[[ DATA PROVIDED open ]]

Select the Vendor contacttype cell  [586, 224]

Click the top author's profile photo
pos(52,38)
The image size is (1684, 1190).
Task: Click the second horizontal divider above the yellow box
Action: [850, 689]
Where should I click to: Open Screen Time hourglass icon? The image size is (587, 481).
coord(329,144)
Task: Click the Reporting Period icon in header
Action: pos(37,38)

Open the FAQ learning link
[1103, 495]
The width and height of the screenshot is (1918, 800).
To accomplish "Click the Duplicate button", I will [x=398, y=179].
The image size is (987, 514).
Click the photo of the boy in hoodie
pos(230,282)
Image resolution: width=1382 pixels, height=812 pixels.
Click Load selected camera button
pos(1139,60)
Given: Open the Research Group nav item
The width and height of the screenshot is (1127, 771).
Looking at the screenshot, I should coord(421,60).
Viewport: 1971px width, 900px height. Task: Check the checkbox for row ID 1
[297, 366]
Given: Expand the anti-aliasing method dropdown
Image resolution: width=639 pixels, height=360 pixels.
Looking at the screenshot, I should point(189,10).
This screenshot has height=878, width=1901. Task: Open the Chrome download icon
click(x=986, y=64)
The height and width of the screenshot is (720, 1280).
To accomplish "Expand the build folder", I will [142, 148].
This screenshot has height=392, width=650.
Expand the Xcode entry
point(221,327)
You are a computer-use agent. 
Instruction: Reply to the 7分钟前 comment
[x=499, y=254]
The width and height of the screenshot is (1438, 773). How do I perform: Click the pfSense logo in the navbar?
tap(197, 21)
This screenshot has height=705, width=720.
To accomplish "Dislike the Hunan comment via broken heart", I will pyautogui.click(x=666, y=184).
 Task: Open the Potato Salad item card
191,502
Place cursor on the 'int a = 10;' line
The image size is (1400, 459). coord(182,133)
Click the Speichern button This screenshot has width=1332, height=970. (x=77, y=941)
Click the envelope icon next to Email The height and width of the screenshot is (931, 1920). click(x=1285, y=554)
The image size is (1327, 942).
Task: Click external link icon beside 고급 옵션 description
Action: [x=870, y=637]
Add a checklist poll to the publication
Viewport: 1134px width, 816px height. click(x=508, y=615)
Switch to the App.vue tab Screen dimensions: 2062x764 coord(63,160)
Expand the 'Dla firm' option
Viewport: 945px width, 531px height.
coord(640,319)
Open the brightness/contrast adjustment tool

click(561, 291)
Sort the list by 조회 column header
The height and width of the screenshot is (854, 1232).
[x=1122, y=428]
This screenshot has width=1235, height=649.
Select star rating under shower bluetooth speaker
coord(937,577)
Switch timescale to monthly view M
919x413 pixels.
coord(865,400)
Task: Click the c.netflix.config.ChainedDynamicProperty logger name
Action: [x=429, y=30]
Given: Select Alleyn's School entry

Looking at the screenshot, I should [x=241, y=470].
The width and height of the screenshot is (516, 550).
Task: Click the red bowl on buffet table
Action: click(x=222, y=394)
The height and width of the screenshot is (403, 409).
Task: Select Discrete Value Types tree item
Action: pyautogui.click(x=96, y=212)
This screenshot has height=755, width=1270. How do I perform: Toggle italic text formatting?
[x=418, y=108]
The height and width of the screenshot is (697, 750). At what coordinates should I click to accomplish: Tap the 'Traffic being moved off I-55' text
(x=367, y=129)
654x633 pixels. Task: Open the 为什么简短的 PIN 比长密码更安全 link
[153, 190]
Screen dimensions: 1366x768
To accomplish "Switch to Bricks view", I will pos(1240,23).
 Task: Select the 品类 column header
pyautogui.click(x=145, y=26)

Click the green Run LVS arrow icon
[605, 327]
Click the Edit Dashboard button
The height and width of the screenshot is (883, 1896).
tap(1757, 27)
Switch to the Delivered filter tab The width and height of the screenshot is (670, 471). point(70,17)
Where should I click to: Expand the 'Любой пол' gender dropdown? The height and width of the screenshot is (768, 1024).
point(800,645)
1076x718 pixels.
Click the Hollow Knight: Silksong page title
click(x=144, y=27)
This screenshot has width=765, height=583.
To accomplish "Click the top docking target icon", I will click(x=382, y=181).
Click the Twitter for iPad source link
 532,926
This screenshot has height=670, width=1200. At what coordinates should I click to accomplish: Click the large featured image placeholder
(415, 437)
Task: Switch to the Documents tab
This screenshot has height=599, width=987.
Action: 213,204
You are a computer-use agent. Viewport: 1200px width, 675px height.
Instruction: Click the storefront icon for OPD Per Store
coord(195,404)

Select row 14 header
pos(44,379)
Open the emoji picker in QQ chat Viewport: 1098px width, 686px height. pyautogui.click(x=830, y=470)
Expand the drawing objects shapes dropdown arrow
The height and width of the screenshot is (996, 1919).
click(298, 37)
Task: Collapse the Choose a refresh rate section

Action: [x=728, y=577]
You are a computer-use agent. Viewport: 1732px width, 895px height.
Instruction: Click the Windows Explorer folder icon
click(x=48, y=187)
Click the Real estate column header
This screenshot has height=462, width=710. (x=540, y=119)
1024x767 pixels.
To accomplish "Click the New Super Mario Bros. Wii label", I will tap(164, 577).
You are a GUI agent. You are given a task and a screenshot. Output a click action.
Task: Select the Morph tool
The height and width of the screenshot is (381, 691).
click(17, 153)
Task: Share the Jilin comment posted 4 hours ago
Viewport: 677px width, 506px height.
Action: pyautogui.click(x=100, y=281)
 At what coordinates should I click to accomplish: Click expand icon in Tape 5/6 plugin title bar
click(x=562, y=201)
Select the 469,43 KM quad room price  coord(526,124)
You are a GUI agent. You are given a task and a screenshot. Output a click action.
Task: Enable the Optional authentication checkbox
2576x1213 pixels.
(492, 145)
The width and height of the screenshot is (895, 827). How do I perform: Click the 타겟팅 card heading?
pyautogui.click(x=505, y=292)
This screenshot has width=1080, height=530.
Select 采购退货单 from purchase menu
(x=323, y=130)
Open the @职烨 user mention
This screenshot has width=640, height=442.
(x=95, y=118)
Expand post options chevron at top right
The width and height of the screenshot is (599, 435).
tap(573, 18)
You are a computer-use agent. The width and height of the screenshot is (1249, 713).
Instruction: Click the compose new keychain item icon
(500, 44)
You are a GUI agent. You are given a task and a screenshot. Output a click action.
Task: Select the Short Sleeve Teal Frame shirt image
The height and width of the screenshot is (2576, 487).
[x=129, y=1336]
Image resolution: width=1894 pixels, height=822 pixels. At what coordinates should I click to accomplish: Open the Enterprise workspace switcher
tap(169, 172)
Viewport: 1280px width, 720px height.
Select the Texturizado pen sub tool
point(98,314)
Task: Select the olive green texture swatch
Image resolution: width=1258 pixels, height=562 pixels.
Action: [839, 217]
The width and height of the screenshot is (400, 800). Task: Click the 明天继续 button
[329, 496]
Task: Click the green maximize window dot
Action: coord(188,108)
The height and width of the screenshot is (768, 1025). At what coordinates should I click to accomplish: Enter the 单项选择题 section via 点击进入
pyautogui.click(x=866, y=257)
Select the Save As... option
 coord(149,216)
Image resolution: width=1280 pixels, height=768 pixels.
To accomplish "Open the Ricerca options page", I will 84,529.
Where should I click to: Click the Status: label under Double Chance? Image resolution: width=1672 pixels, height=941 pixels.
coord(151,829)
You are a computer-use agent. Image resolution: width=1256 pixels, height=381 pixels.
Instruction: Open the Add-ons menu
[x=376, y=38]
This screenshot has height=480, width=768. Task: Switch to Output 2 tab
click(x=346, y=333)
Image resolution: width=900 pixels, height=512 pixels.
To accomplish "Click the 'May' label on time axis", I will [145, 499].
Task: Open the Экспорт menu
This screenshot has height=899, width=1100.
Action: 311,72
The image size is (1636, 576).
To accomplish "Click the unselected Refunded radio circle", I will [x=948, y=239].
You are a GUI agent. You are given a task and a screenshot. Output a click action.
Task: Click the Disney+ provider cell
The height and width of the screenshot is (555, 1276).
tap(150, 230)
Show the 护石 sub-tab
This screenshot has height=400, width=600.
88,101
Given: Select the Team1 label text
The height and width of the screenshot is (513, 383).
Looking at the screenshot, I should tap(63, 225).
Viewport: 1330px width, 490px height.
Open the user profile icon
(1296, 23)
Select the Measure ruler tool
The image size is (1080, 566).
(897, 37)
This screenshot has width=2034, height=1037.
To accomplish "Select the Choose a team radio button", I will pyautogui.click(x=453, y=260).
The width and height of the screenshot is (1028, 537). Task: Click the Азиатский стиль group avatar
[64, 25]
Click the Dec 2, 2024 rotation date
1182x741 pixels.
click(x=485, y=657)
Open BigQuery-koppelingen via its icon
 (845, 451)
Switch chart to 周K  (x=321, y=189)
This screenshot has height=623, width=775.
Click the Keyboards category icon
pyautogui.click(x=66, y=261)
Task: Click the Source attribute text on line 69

[[ DATA PROVIDED closed ]]

YOUR GOAL: Tell how many lines of the data above hold the string "radio". Give only the number.

ANSWER TO THE PROBLEM: 2